From 1989 to 1990, Barnett was an economist at the Caribbean Development Bank. She was appointed Deputy Governor of the Central Bank of Belize in 1991, the first woman to do so; she held the position until 1996. In 1997, again as the first woman and the youngest person ever, she assumed the position of Deputy Secretary General of CARICOM. From 2004 to 2007, she was Belize's first Treasury Secretary. In 2012, Barnett worked again at the Caribbean Development Bank, where she was responsible for operations in a managerial position. She resigned from this position in 2014.

==Political career==
As a candidate for the United Democratic Party (UDP), Barnett first ran for a seat in the House of Representatives in the Freetown constituency in 2015, but lost to opposition leader Francis Fonseca. Nevertheless, she was appointed Vice President of Senate by Prime Minister Dean Barrow. On 30 August 2016, she became Minister of State for Finance and on 10 August 2017, she also took over the department for Natural Resources. As part of a cabinet reshuffle on 12 June 2018, she had to give up the powerful department for natural resources and instead took over the less important departments for labour, local administration and rural development.

==Diplomatic career==
As a consultant, Barnett has worked for a number of multilateral and bilateral organizations in the CARICOM region, including the Inter-American Development Bank, the Canadian International Development Agency (now Global Affairs Canada), the UK Department for International Development and the United Nations Development Programme.

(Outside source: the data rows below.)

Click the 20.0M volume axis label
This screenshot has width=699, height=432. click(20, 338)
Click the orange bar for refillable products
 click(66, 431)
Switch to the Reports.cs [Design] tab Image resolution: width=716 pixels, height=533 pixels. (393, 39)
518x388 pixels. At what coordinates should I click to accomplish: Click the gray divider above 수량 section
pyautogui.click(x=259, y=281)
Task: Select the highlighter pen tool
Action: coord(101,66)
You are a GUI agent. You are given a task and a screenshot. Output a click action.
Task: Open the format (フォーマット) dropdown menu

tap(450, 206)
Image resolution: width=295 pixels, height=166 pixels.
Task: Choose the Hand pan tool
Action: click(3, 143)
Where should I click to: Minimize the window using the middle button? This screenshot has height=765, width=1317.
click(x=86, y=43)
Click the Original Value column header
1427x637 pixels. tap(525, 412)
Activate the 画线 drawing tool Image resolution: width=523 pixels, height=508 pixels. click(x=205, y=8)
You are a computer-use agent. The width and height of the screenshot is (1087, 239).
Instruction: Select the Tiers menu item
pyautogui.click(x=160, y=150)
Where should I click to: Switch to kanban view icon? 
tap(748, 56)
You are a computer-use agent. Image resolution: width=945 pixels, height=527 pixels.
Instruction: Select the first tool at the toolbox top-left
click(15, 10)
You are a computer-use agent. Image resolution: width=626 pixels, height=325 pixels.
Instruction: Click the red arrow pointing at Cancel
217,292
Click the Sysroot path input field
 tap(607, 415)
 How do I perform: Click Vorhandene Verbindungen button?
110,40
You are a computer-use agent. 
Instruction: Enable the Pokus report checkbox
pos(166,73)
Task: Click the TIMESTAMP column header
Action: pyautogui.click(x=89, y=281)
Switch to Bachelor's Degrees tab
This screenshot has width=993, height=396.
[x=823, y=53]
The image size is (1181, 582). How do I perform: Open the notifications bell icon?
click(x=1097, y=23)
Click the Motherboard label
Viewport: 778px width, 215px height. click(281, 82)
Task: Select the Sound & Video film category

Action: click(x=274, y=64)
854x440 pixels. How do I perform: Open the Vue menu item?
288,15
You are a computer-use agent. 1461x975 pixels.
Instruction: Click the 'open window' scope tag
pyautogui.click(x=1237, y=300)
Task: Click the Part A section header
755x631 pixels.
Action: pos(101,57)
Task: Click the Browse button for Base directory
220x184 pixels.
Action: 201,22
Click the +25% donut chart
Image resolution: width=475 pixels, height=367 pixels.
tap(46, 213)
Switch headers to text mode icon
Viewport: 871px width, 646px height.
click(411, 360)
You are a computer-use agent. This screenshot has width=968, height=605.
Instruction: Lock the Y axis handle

In May 2021, Barnett was unanimously appointed Secretary-General by the heads of government of the Caribbean Community, the first woman to do so. She officially took office on 16 August 2021.

==Views and other work==
Barnett is a longtime advocate for gender equality "not only because it's the right thing to do to create a more stable and just society, but also because implementing equality means good economic policies." She is a member of the Caribbean Institute of Women in Leadership (CIWiL)[13] and was formerly President of the YWCA in Belize.